Immigration and Customs Enforcement’s acting director Thomas Homan told a Fox News host earlier this month that “California better hold on tight… If the politicians in California don’t want to protect their communities, then ICE will,” prompting a query from Sens. Dianne Feinstein and Kamala Harris to brief them on how raids are prioritized.

Becerra repeatedly referred to the reports as “rumors,” and said the state Department of Justice was not aware of planned sweeps targeting Northern California, in particular, according to an article in the Sacramento Bee.
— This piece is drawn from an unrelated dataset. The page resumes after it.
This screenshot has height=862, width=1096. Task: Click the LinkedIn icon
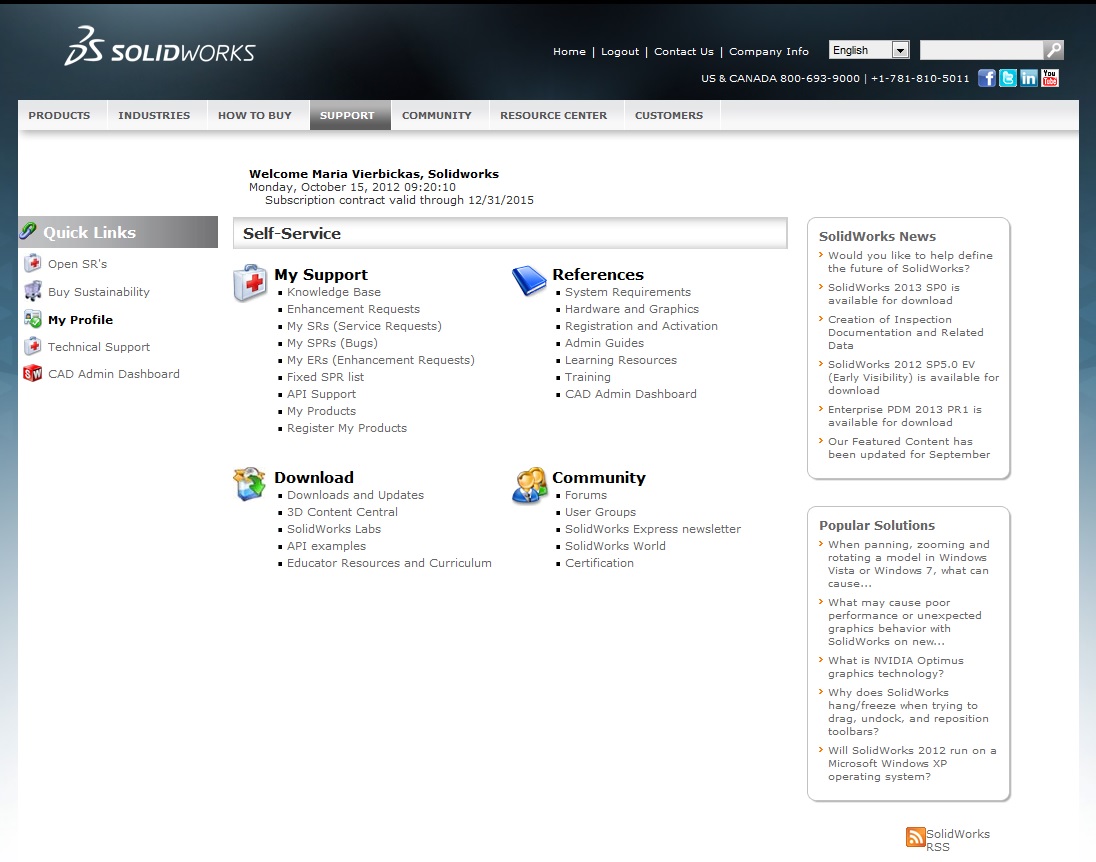coord(1029,78)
Becerra said the state Department of Justice and the state Labor Commissioner’s Office plan to issue formal guidance to all California employers, public and private, notifying them of their responsibilities under California’s “Immigrant Worker Protection Act,” which took effect Jan. 1.

Authored by San Francisco Democratic Assemblyman David Chiu, the bill:

▪ Requires employers to ask immigration agents for a warrant before granting access to a worksite.

▪ Prevents employers from voluntarily sharing confidential employee information without a subpoena.

▪ Requires employers to notify their workers before a federal audit of employee records.

▪ Gives the attorney general and labor commissioner exclusive authority to enforce new provisions of state labor laws.

▪ Prohibits employers from re-verifying information on employment verification forms, unless compelled to by federal law.